In Germany there are 1,500 tipi di sausages and since there are sixteen länder, there are on average a hundred versions of the German sausage. But all the different types of wrstel have a secret to perfect cooking: they go grilled slowly and on low heat, per twenty minutes at 80 degrees. If you are in too much of a hurry, the sausage will eventually be charred and not browned as well as it should be. Reports Italy today that everyone wants their own variant of sausage, different in the package and with different sauces, spicy, sweet, with onion, or without, with skin or peeled. To Ansbach, in Bavaria, for example, they believe their bratwürst is the best in the nation. And they organized a proper roast sausage tour.
The raw material, the sausages, is not produced in the town, but in neighboring countries, where the centuries-old tradition is respected, guaranteed the butcher Karl-Heinz Holch, 70 years old. Like all simple dishes, the sausage also requires unsophisticated skills and ingredients. According to an old joke. someone will be able to prove the existence of God, but will never know what is contained in a sausage.

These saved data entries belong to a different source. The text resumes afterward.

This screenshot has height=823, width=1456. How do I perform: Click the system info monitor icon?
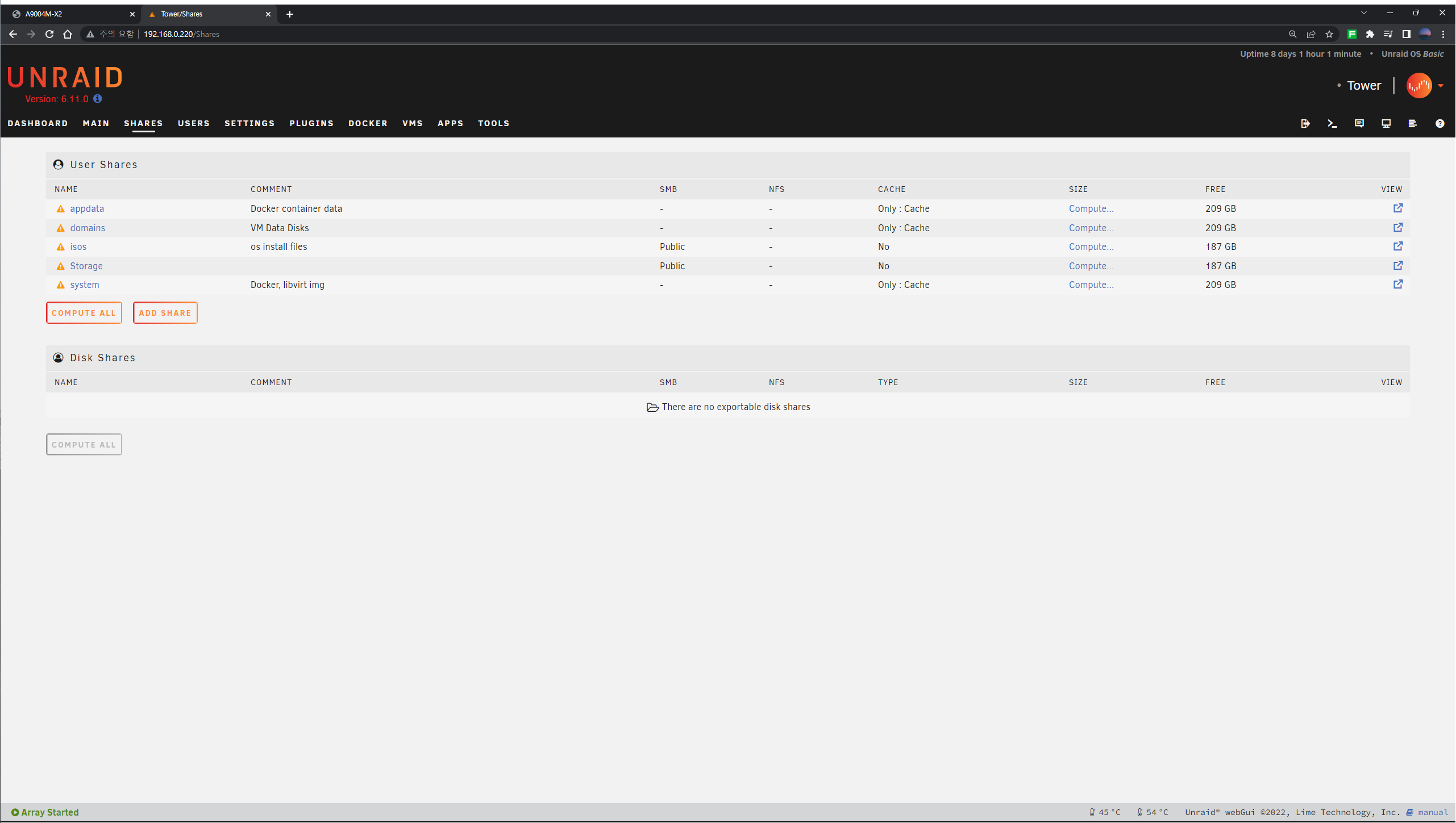click(1386, 123)
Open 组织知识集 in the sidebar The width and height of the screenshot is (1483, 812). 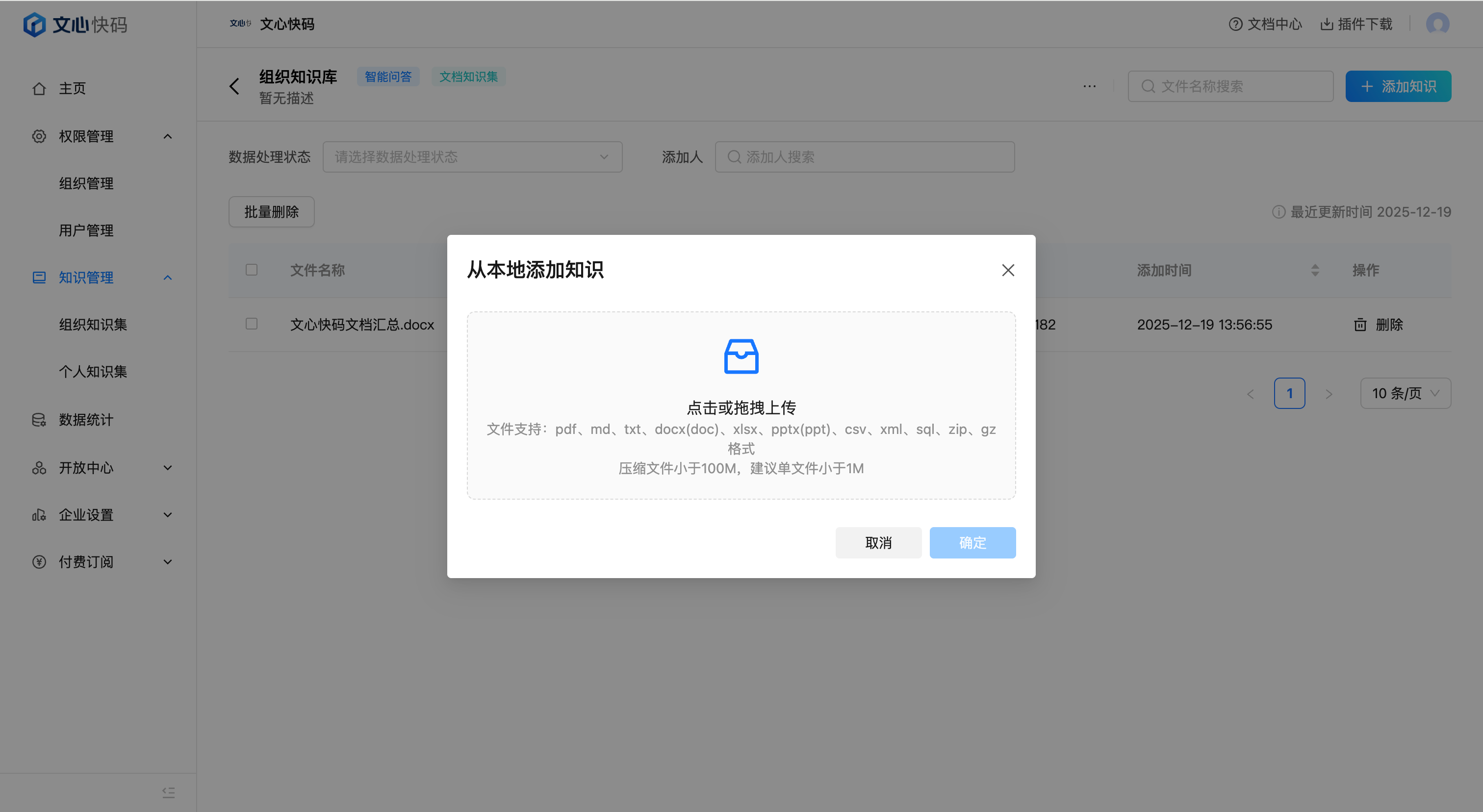93,325
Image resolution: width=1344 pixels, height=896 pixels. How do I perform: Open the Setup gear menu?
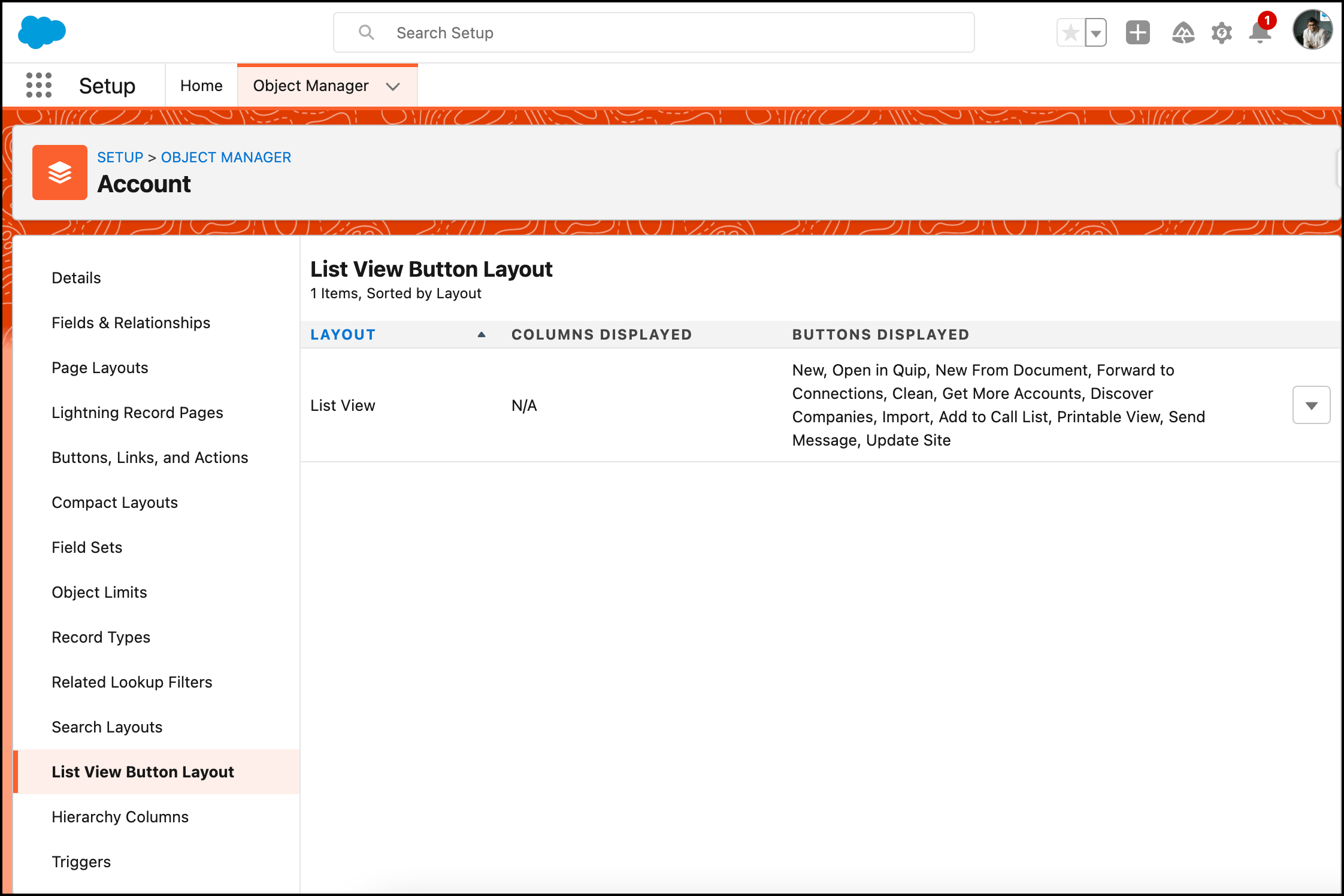pos(1221,33)
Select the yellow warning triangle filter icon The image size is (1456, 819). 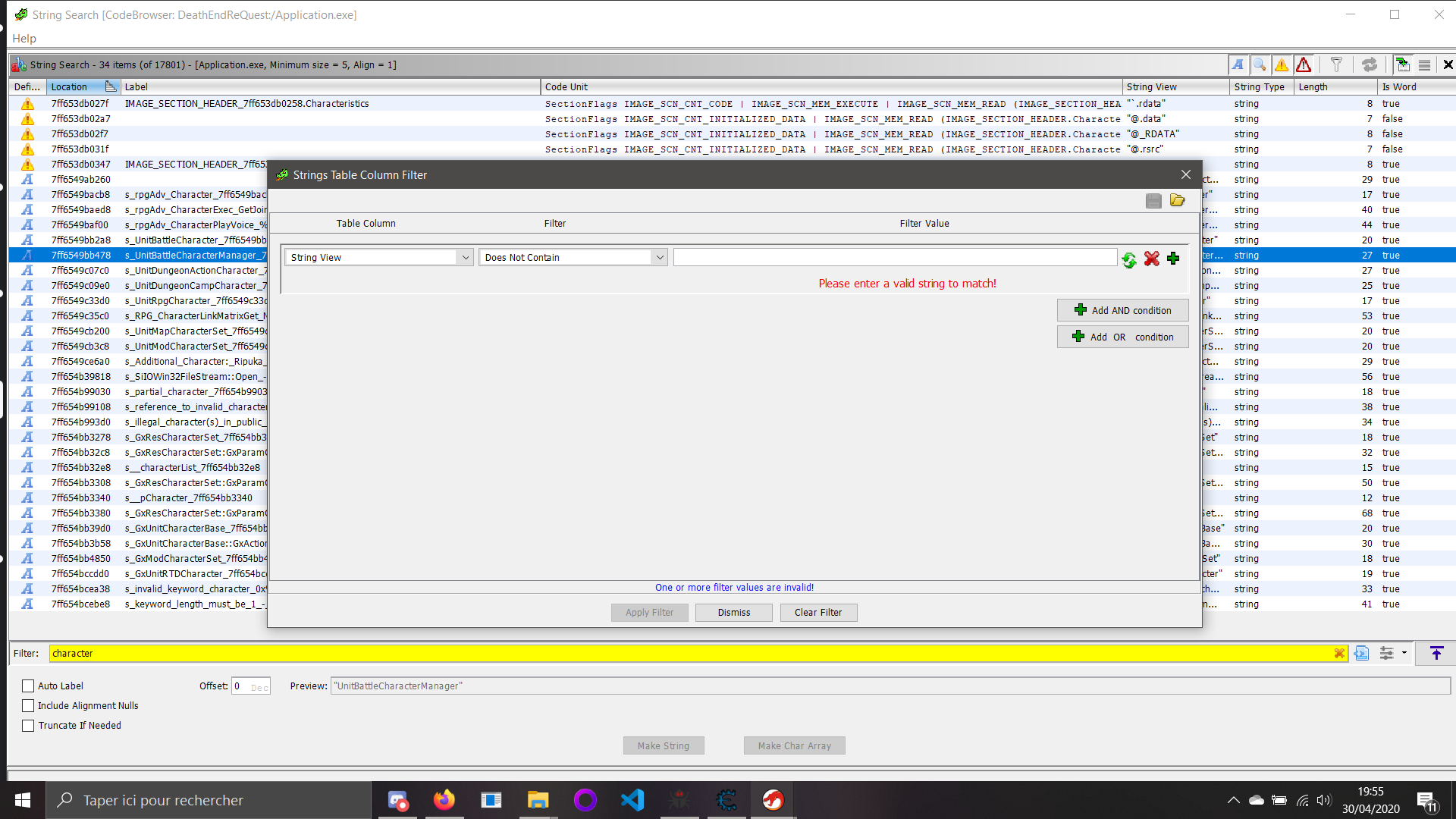point(1282,64)
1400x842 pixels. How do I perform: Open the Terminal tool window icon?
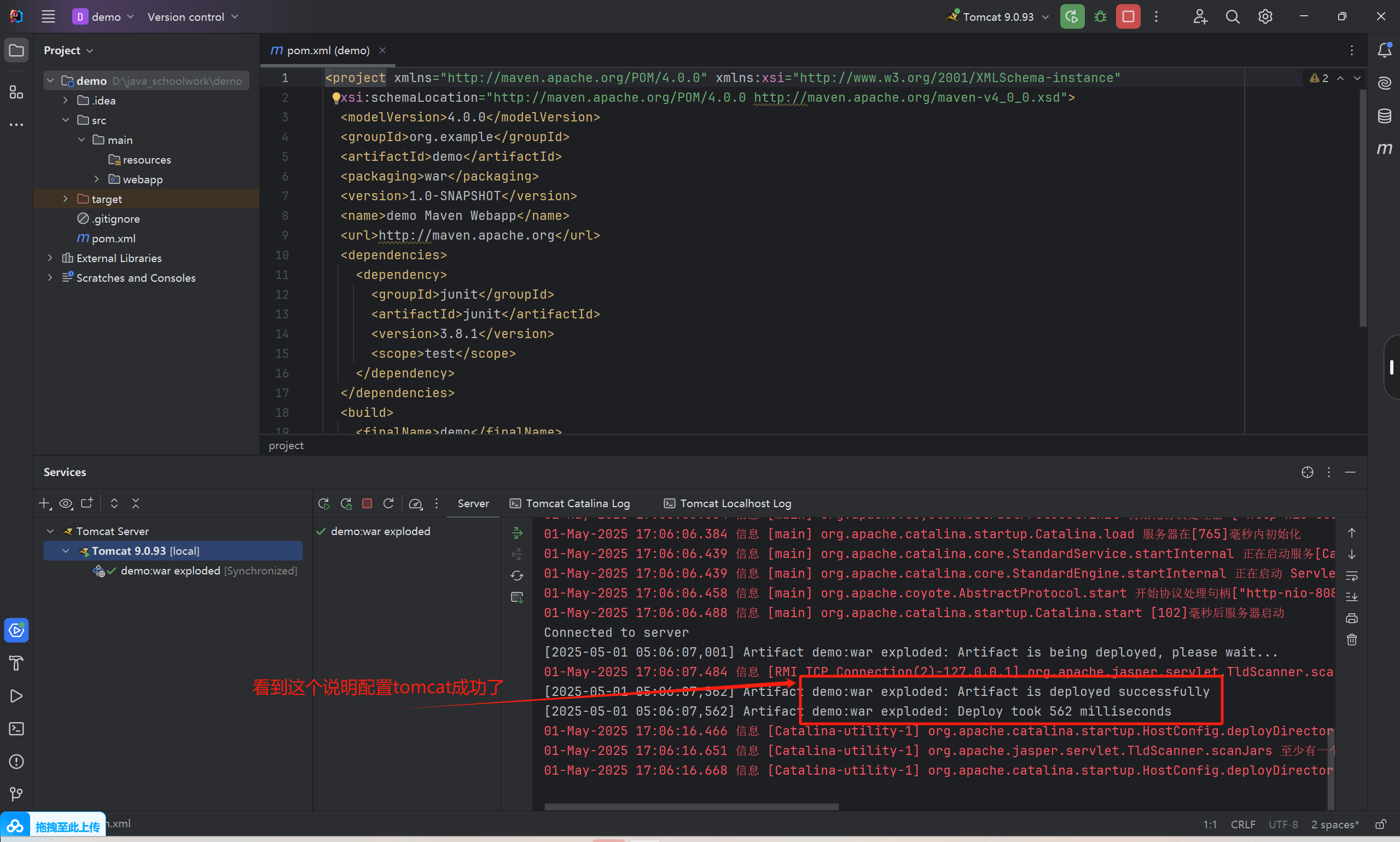pyautogui.click(x=16, y=729)

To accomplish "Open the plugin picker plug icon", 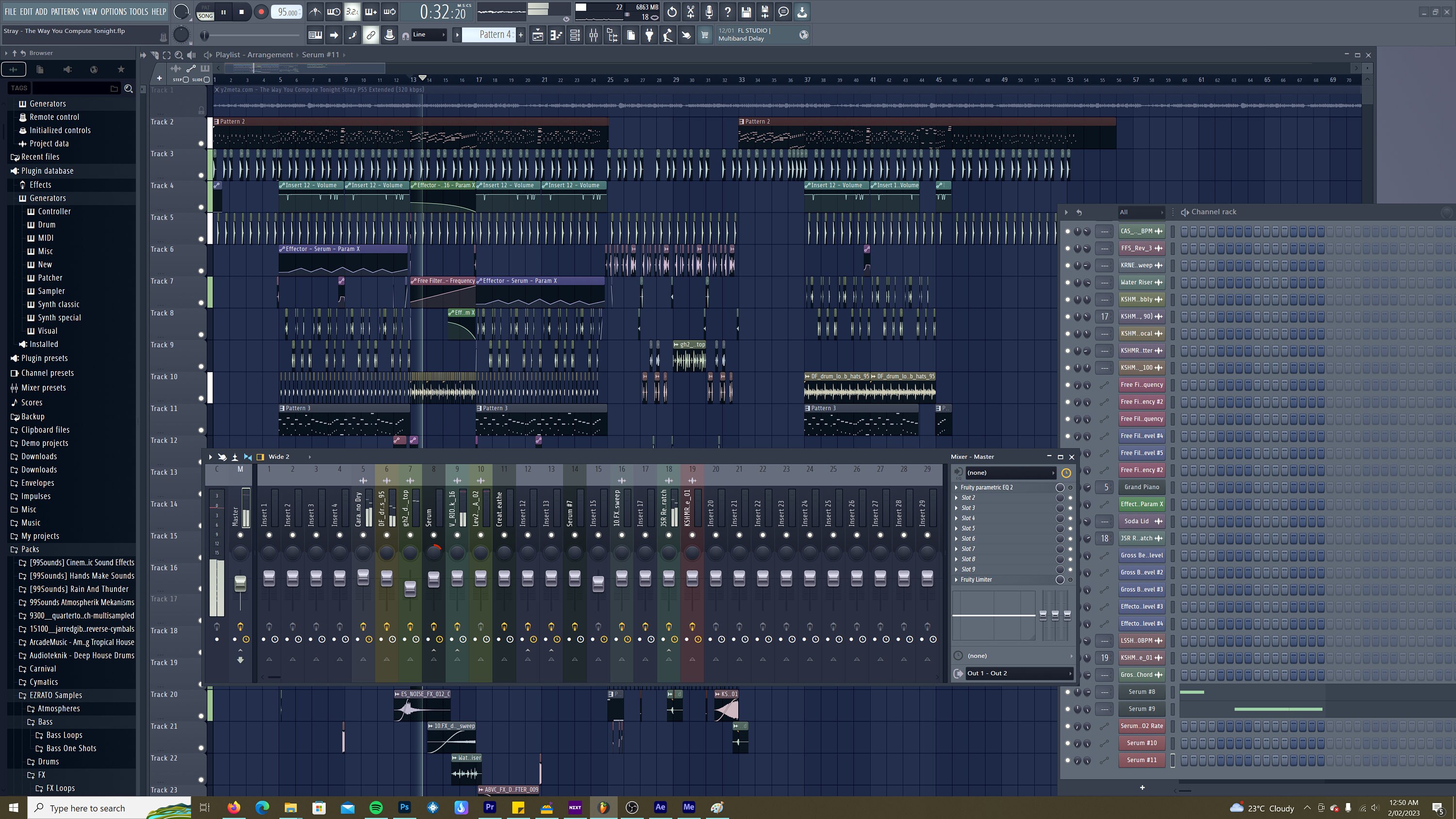I will [x=649, y=35].
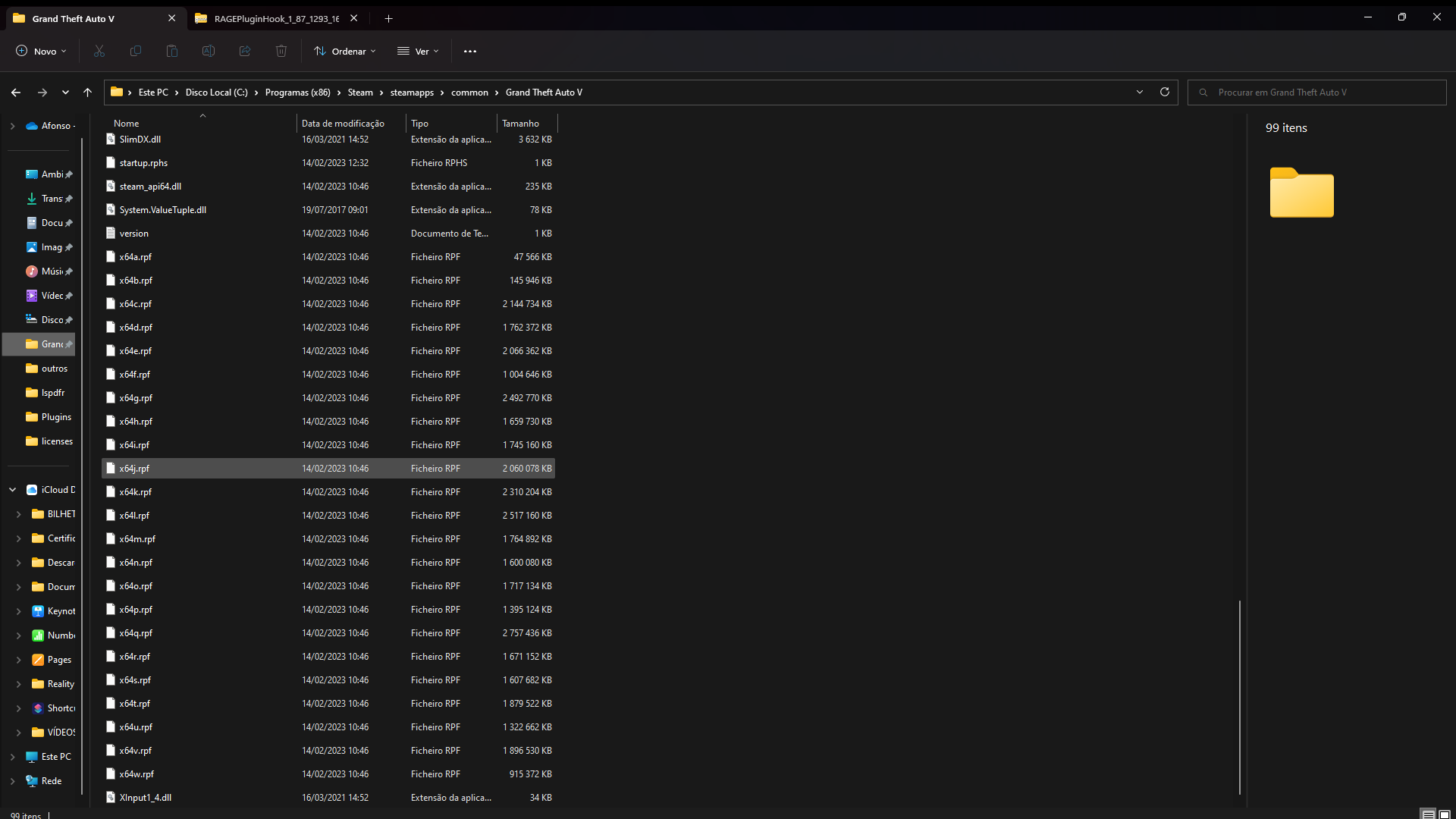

In fact, in some industrial packages the percentage of pork does not exceed 12%. In Ansbach we arrive at 90%, pork not very fat and not even lean, the rest are selected spices. We respect the historical recipe, dating back to 1430, when for the first time it was established by law what an authentic bratwürst was, only pork meat, without the addition of tongue, liver or blood. And also the quantity: three sausages must have weighed a pfund, a pound, about half a kilo. Today, however, the sausage reaches one hundred grams, and you can easily enjoy a couple.